• _Work request_: Below are records. Return each one exactly as written.

• _Dataset entries_:
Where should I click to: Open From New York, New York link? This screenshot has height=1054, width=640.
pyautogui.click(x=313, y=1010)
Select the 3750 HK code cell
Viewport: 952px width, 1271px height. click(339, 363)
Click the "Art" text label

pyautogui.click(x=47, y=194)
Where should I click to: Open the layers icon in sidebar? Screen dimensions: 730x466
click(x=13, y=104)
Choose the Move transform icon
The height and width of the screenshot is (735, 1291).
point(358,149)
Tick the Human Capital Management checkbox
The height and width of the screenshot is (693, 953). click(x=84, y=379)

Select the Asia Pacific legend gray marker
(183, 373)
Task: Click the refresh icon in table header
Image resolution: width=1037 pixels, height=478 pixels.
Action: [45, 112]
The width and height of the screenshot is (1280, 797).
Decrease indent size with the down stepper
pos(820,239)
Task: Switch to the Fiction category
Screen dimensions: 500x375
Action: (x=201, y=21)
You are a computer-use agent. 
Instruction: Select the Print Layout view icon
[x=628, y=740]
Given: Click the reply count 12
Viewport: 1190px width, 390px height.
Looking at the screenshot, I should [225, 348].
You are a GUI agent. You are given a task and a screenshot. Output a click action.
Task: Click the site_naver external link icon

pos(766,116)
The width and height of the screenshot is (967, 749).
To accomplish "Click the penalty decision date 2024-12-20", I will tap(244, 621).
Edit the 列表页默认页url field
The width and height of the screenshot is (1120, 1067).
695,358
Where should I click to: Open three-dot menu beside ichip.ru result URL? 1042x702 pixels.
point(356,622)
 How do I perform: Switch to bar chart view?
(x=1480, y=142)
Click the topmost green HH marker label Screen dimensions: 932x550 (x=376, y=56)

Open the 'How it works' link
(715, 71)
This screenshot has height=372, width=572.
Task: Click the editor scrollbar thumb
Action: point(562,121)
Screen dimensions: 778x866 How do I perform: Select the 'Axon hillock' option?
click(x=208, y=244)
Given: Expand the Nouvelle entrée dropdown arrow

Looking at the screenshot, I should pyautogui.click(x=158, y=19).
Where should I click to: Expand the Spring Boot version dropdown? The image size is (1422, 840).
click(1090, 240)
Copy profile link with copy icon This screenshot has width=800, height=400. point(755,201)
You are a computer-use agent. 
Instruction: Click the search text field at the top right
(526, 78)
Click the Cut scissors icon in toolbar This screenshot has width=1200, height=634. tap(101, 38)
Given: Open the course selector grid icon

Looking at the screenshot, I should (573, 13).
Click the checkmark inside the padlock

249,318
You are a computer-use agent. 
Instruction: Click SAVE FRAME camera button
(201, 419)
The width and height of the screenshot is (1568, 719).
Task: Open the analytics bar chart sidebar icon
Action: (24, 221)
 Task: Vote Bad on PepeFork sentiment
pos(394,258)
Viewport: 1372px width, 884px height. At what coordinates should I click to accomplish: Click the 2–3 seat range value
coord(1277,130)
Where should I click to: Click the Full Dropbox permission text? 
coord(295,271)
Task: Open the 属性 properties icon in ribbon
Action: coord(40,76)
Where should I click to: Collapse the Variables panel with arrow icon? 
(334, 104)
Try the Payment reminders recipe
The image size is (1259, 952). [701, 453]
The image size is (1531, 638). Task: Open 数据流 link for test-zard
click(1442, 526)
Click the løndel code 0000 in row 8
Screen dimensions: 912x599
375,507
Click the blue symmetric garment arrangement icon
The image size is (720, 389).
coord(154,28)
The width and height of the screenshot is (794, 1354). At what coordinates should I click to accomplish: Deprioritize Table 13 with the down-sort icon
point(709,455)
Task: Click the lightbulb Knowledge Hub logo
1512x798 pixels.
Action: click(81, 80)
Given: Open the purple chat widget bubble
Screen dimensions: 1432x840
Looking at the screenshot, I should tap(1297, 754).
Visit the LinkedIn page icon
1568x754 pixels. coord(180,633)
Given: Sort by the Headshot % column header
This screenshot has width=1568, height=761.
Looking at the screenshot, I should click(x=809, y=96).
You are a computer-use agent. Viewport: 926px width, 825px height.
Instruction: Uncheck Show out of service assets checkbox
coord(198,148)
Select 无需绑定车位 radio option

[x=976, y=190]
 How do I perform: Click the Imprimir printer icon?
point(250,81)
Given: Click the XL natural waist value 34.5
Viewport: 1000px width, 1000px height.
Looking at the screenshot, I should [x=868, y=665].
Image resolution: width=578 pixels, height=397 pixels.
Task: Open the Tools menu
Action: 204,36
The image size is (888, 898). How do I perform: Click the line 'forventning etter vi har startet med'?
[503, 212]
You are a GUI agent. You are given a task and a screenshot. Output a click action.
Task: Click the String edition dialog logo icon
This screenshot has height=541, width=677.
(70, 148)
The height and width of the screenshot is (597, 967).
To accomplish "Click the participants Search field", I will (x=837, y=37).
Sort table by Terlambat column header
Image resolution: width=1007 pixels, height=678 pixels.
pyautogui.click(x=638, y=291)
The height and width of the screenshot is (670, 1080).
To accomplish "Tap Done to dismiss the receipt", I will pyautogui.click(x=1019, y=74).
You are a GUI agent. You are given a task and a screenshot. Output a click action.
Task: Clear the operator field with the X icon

• _Response to this exercise_:
Where should I click to: Open From New York, New York link? This screenshot has height=1054, width=640.
pyautogui.click(x=313, y=1010)
Select the 3750 HK code cell
Viewport: 952px width, 1271px height. click(339, 363)
Click the "Art" text label

pyautogui.click(x=47, y=194)
Where should I click to: Open the layers icon in sidebar? Screen dimensions: 730x466
click(x=13, y=104)
Choose the Move transform icon
The height and width of the screenshot is (735, 1291).
point(358,149)
Tick the Human Capital Management checkbox
The height and width of the screenshot is (693, 953). click(x=84, y=379)

Select the Asia Pacific legend gray marker
(183, 373)
Task: Click the refresh icon in table header
Image resolution: width=1037 pixels, height=478 pixels.
Action: [45, 112]
The width and height of the screenshot is (1280, 797).
Decrease indent size with the down stepper
pos(820,239)
Task: Switch to the Fiction category
Screen dimensions: 500x375
Action: (x=201, y=21)
You are a computer-use agent. 
Instruction: Select the Print Layout view icon
[x=628, y=740]
Given: Click the reply count 12
Viewport: 1190px width, 390px height.
Looking at the screenshot, I should [225, 348].
You are a GUI agent. You are given a task and a screenshot. Output a click action.
Task: Click the site_naver external link icon

pos(766,116)
The width and height of the screenshot is (967, 749).
To accomplish "Click the penalty decision date 2024-12-20", I will tap(244, 621).
Edit the 列表页默认页url field
The width and height of the screenshot is (1120, 1067).
695,358
Where should I click to: Open three-dot menu beside ichip.ru result URL? 1042x702 pixels.
point(356,622)
 How do I perform: Switch to bar chart view?
(x=1480, y=142)
Click the topmost green HH marker label Screen dimensions: 932x550 (x=376, y=56)

Open the 'How it works' link
(715, 71)
This screenshot has height=372, width=572.
Task: Click the editor scrollbar thumb
Action: point(562,121)
Screen dimensions: 778x866 How do I perform: Select the 'Axon hillock' option?
click(x=208, y=244)
Given: Expand the Nouvelle entrée dropdown arrow

Looking at the screenshot, I should pyautogui.click(x=158, y=19).
Where should I click to: Expand the Spring Boot version dropdown? The image size is (1422, 840).
click(1090, 240)
Copy profile link with copy icon This screenshot has width=800, height=400. point(755,201)
You are a computer-use agent. 
Instruction: Click the search text field at the top right
(526, 78)
Click the Cut scissors icon in toolbar This screenshot has width=1200, height=634. tap(101, 38)
Given: Open the course selector grid icon

Looking at the screenshot, I should (573, 13).
Click the checkmark inside the padlock

249,318
You are a computer-use agent. 
Instruction: Click SAVE FRAME camera button
(201, 419)
The width and height of the screenshot is (1568, 719).
Task: Open the analytics bar chart sidebar icon
Action: (24, 221)
 Task: Vote Bad on PepeFork sentiment
pos(394,258)
Viewport: 1372px width, 884px height. At what coordinates should I click to accomplish: Click the 2–3 seat range value
coord(1277,130)
Where should I click to: Click the Full Dropbox permission text? 
coord(295,271)
Task: Open the 属性 properties icon in ribbon
Action: coord(40,76)
Where should I click to: Collapse the Variables panel with arrow icon? 
(334, 104)
Try the Payment reminders recipe
The image size is (1259, 952). [701, 453]
The image size is (1531, 638). Task: Open 数据流 link for test-zard
click(1442, 526)
Click the løndel code 0000 in row 8
Screen dimensions: 912x599
375,507
Click the blue symmetric garment arrangement icon
The image size is (720, 389).
coord(154,28)
The width and height of the screenshot is (794, 1354). At what coordinates should I click to accomplish: Deprioritize Table 13 with the down-sort icon
point(709,455)
Task: Click the lightbulb Knowledge Hub logo
1512x798 pixels.
Action: click(81, 80)
Given: Open the purple chat widget bubble
Screen dimensions: 1432x840
Looking at the screenshot, I should tap(1297, 754).
Visit the LinkedIn page icon
1568x754 pixels. coord(180,633)
Given: Sort by the Headshot % column header
This screenshot has width=1568, height=761.
Looking at the screenshot, I should click(x=809, y=96).
You are a computer-use agent. Viewport: 926px width, 825px height.
Instruction: Uncheck Show out of service assets checkbox
coord(198,148)
Select 无需绑定车位 radio option

[x=976, y=190]
 How do I perform: Click the Imprimir printer icon?
point(250,81)
Given: Click the XL natural waist value 34.5
Viewport: 1000px width, 1000px height.
Looking at the screenshot, I should [x=868, y=665].
Image resolution: width=578 pixels, height=397 pixels.
Task: Open the Tools menu
Action: 204,36
The image size is (888, 898). How do I perform: Click the line 'forventning etter vi har startet med'?
[503, 212]
You are a GUI agent. You are given a task and a screenshot. Output a click action.
Task: Click the String edition dialog logo icon
This screenshot has height=541, width=677.
(70, 148)
The height and width of the screenshot is (597, 967).
To accomplish "Click the participants Search field", I will (x=837, y=37).
Sort table by Terlambat column header
Image resolution: width=1007 pixels, height=678 pixels.
pyautogui.click(x=638, y=291)
The height and width of the screenshot is (670, 1080).
To accomplish "Tap Done to dismiss the receipt", I will pyautogui.click(x=1019, y=74).
You are a GUI agent. You are given a task and a screenshot. Output a click action.
Task: Clear the operator field with the X icon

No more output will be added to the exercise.